▶ [Passage provided]:
4. Hillary Clinton guest-starred
On Brown’s first day back in the newsroom, her producer, Miles, tells her that he has someone lined up for an interview to be her new secretary. When the elevator doors open, it is former Secretary of State Hillary Clinton that walks through (though she says her name is “Hilary Clendon”). She goes through the job interview saying that her past job experience includes being the “secretary of a very large organization” and that she does “have some experience with emails.”
5. She can admit when she’s wrong
During the intro to their first news broadcast, Brown and her fellow anchors tell viewers that their news show will be different because it will bring them the truth. During the broadcast in the show, President Trump tweets at them, insulting Murphy and she attacks him back. Later that day, when talking to her son Avery, who is also a reporter, she tells him that she “became exactly what she despised” and though she beat his show in the ratings for that day, she still feels badly about it because “there’s a different between good television and journalism; this is why the people don’t trust the press anymore.” It’s no secret that trust in the media has declined and that certainly hasn’t been made better by President Trump referring to the media as “the enemy of the people.” It’s also no secret that journalists aren’t perfect and have made mistakes in their coverage. By admitting that there’s work to be done, Brown keeps the show realistic and believable, all while showing that the media is here to help the people.
After watching the pilot episode of this show, I’m very excited for the next episode. As a Journalism major, I admire the drive and determination of the journalists in the show and the dedication of the writers to crafting a show that’s as close to reality as possible. I also admire how real and blunt the show is. I look forward to seeing what’s to come and what other issues are addressed in the series. If you want to check out the show, Murphy Brown airs on CBS Thursday nights at 9:30.

▶ [Given exercise 1]:
In the Murphy Brown review, what name does Hillary Clinton say is hers when she walks through the elevator doors?
▶ [Given exercise 2]:
Print the entries starting at their first line and ending at the line that contains "Action: (x=960, y=385)", with both of those lines included.
The entries have no connection to the Murphy Brown review.

▶ [Input records]:

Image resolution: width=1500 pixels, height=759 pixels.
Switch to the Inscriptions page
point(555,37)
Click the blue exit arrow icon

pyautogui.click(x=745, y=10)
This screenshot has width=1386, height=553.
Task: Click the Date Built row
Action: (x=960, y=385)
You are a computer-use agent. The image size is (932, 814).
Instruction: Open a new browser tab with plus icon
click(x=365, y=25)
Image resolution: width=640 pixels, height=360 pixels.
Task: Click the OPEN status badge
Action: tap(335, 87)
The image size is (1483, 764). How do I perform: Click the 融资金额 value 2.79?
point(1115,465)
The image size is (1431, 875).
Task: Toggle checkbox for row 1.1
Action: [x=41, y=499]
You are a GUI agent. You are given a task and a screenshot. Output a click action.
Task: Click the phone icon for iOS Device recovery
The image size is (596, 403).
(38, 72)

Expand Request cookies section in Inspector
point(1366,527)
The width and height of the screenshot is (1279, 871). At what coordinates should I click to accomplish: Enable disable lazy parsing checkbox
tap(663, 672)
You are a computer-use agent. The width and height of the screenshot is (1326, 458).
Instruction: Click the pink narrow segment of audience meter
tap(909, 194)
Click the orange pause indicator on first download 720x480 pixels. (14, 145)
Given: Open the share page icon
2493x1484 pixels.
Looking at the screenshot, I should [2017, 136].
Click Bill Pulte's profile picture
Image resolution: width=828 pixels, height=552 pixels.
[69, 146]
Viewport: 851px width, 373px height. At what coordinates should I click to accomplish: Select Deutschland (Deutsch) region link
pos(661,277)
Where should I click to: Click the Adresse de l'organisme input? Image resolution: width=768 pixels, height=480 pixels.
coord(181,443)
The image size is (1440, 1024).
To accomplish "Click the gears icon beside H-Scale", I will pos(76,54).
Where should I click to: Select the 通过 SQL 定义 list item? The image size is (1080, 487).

▶ [Complete output 1]:
"Hilary Clendon"

▶ [Complete output 2]:
Image resolution: width=1500 pixels, height=759 pixels.
Switch to the Inscriptions page
point(555,37)
Click the blue exit arrow icon

pyautogui.click(x=745, y=10)
This screenshot has width=1386, height=553.
Task: Click the Date Built row
Action: (x=960, y=385)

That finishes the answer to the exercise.